__HOW TO COMPLETE THIS TASK__. Output the entries that follow character for character. Leave every image out.

==== RECORDS SUPPLIED ====

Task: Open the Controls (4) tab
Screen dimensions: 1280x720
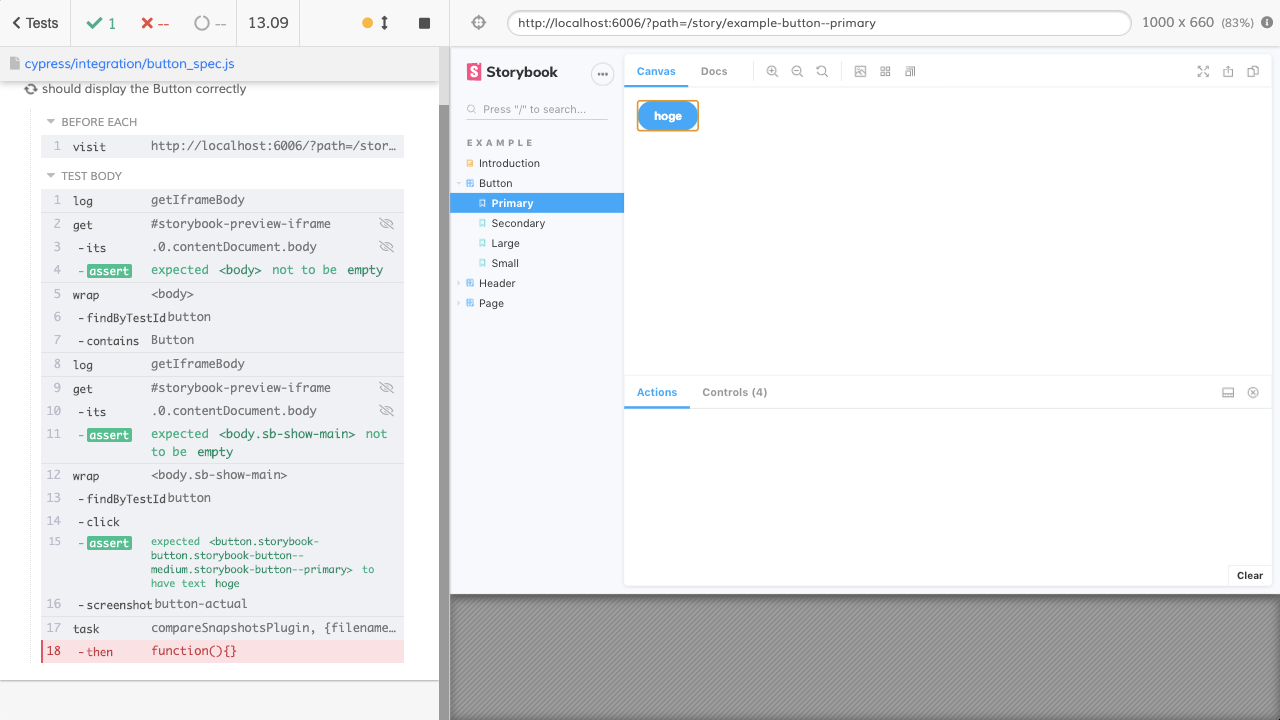Action: (x=734, y=392)
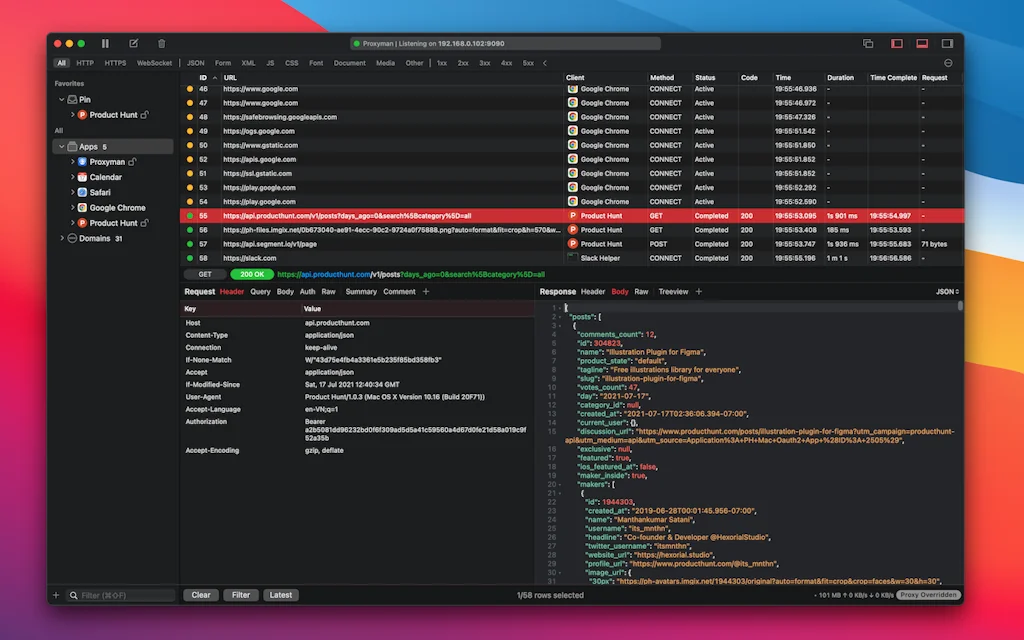Viewport: 1024px width, 640px height.
Task: Open the compose request editor icon
Action: click(x=133, y=43)
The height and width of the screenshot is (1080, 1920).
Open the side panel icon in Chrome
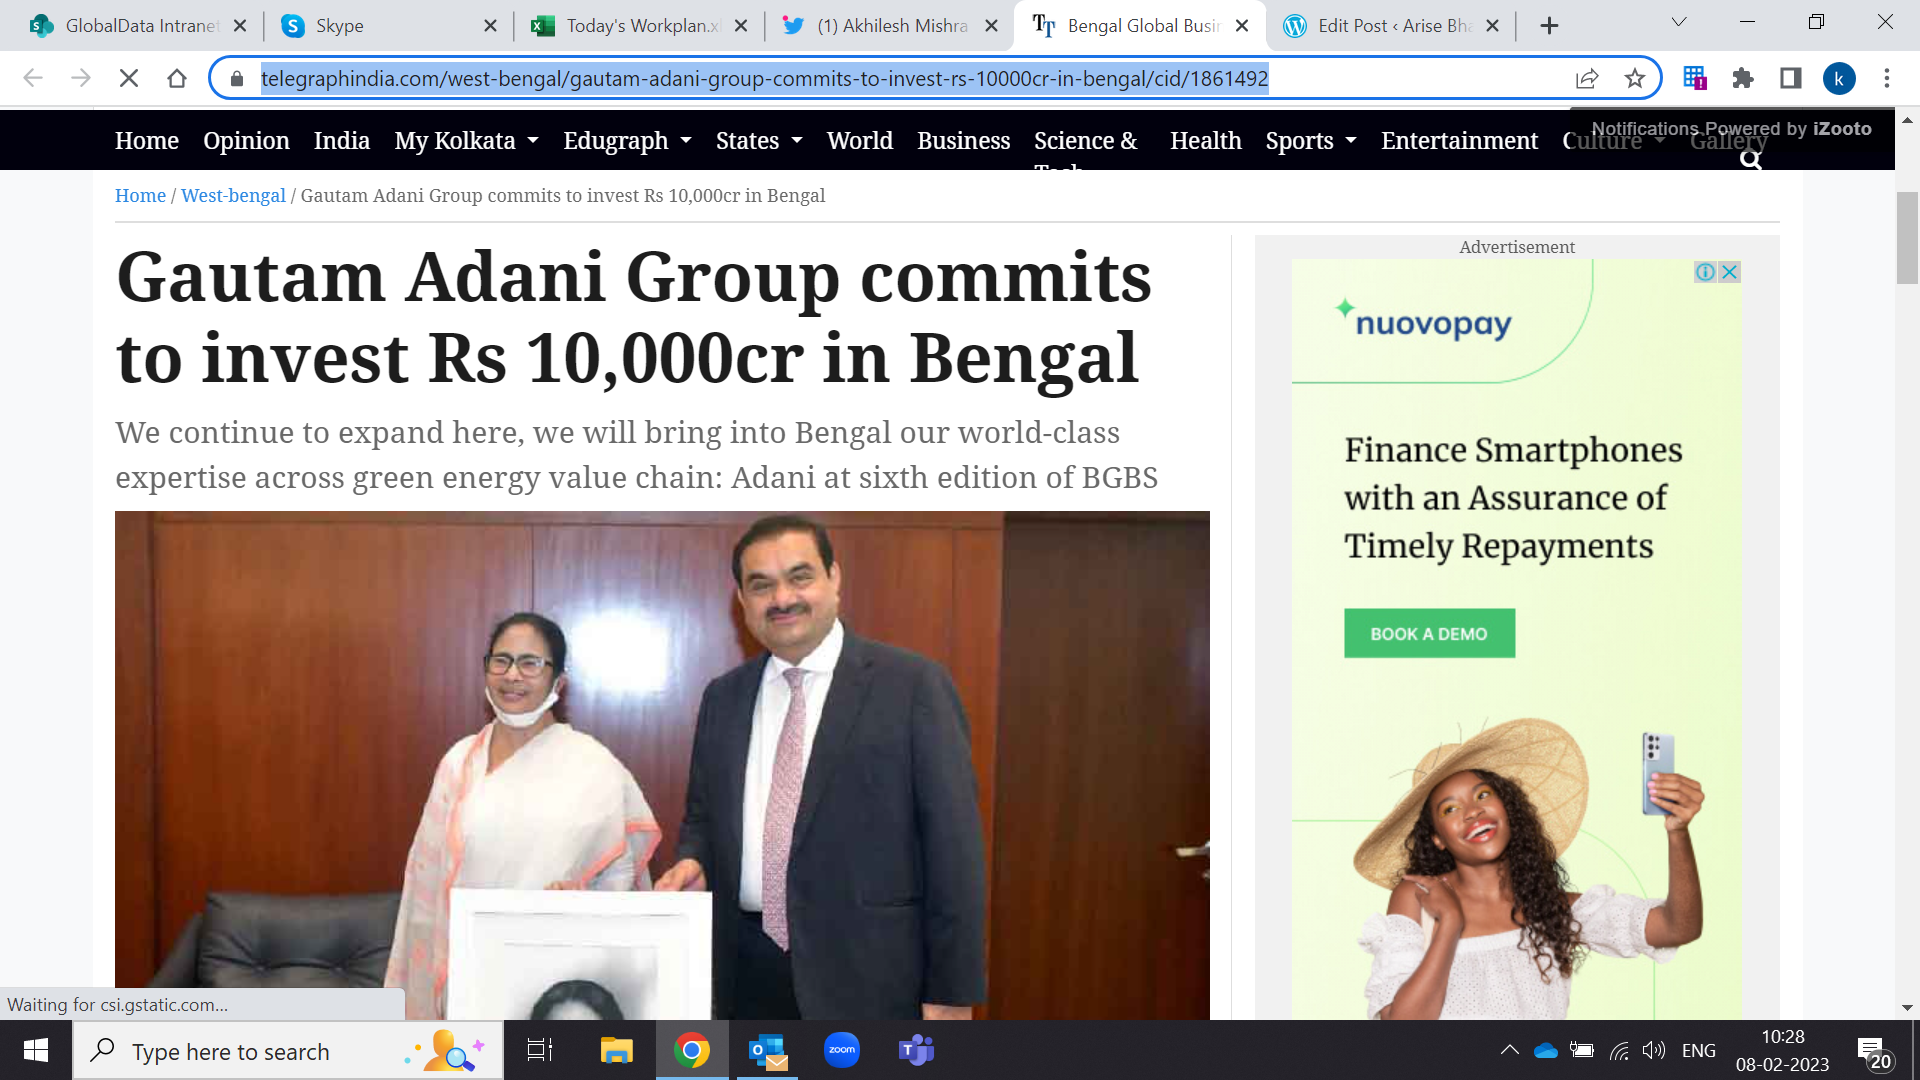[1791, 78]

====

__FINAL ANSWER__.
Task: Open the Controls (4) tab
Screen dimensions: 1280x720
Action: (x=734, y=392)
Viewport: 1024px width, 640px height.
Task: Open the compose request editor icon
Action: click(x=133, y=43)
The height and width of the screenshot is (1080, 1920).
Open the side panel icon in Chrome
[1791, 78]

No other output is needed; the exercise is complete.